=== Activities ===
• 1. Translate this sentence from the passage on the Affirmation into Spanish: "Some of this rethinking has been quite healthy and, generally, presented in an irenic tone."
• 2. Write the next part of the passage on the Affirmation, starting after its final sentence.

--- Passage Enclosed Below ---

Linked above is a document that appeared in the most recent issue of the
Christian Chronicle, a news magazine that serves Churches of Christ. It has occasioned quite a bit of discussion (to follow some of that, go
here).
First off, take a few minutes to read the
Affirmation. It is, to be sure, a clear and eloquent statement of historic cofC theological stances regarding the New Testament as "constitution" (to use Alexander Campbell's phrase) of the Church, baptism, Eucharist, and
a cappella singing in corporate worship. These are (to borrow a Baptist buzzword) the distinctives of cofC identity and have been called into question in recent years. Some of this rethinking has been quite healthy and, generally, presented in an irenic tone. Some of it, on the other hand, has not: in the rush to disassociate themselves from ugly expressions of sectarianism, some have abandoned these markers of the faith as well -- attacking them as legalistic requirements that are merely "traditions." Mindful of these varied movements within Churches of Christ, the signers of the
Affirmation explicitly reject the legalism and exclusivism that have dogged our fellowship during the 20th century.

--- End of Enclosed Passage ---
--- Raw data Enclosed Below ---

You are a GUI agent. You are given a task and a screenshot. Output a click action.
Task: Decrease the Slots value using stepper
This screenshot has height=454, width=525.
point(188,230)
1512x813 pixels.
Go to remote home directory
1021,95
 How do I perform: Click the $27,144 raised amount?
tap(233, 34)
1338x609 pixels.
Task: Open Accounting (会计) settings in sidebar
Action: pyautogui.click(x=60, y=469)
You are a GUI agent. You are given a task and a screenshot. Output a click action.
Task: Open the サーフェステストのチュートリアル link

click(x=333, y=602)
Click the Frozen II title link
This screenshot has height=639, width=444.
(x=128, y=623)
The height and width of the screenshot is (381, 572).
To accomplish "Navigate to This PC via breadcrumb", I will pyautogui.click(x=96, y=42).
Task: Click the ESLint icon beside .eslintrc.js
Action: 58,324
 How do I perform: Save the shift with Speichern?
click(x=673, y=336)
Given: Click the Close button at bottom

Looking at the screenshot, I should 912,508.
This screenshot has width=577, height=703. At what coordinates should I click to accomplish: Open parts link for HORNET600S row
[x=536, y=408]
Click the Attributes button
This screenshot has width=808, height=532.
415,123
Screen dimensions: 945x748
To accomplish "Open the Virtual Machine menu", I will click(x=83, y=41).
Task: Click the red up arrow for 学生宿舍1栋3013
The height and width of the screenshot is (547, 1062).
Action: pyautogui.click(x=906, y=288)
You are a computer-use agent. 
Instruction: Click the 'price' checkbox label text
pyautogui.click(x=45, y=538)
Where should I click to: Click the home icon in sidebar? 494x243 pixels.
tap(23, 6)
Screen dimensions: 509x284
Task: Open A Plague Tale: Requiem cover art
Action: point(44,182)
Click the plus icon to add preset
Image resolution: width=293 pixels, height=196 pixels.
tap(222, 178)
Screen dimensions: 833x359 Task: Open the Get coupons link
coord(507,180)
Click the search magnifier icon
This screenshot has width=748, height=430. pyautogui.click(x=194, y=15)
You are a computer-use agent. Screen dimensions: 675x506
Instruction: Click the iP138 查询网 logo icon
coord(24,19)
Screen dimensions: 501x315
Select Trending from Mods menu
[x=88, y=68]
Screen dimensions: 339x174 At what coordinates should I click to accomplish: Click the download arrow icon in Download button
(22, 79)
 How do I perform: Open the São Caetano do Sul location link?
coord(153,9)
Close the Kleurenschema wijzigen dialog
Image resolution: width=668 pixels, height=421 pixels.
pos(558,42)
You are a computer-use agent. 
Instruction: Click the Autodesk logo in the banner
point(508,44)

--- End of Enclosed Raw data ---

=== Results ===
• 1. Parte de esta reconsideración ha sido bastante saludable y, en general, se ha presentado en un tono irénico.

• 2.
A few specific thoughts occurred to me after reading and chewing on it for a while:
- The place of tradition: Jaroslav Pelikan famously said: "Tradition is the living faith of the dead; traditionalism is the dead faith of the living. Tradition lives in conversation with the past, while remembering where we are and when we are and that it is we who have to decide. Traditionalism supposes that nothing should ever be done for the first time, so all that is needed to solve any problem is to arrive at the supposedly unanimous testimony of this homogenized tradition." I think that the signers of the Affirmation recognize this implicitly: there is value in the understandings of our spiritual forebears. For them, cofC understandings of baptism, Communion, etc. are based upon the received wisdom of our ancestors (Stone, Campbell, Scott, etc.) AND sound exegesis of the Holy Scriptures. But, in saying this, they have cut themselves off from one of the foundational impulses of Churches of Christ: distrust and rabid skepticism of tradition. To make myself clear, I doubt that very many of their readers (at any place on the cofC theological spectrum) will even accept the validity of an appeal to tradition. Progressives and conservatives regularly display knee-jerk reactions to the concept of tradition (which is seen as "legalistic," "denominational," or "Catholic"). This is unfortunate in the extreme: the stabilizing force of tradition could, I think, be effective medicine for many of our intramural arguments.
More thoughts later. There are other points that I'd like to make about the
Affirmation regarding creedalism, unity, and "things of first importance" (1 Cor. 15.3).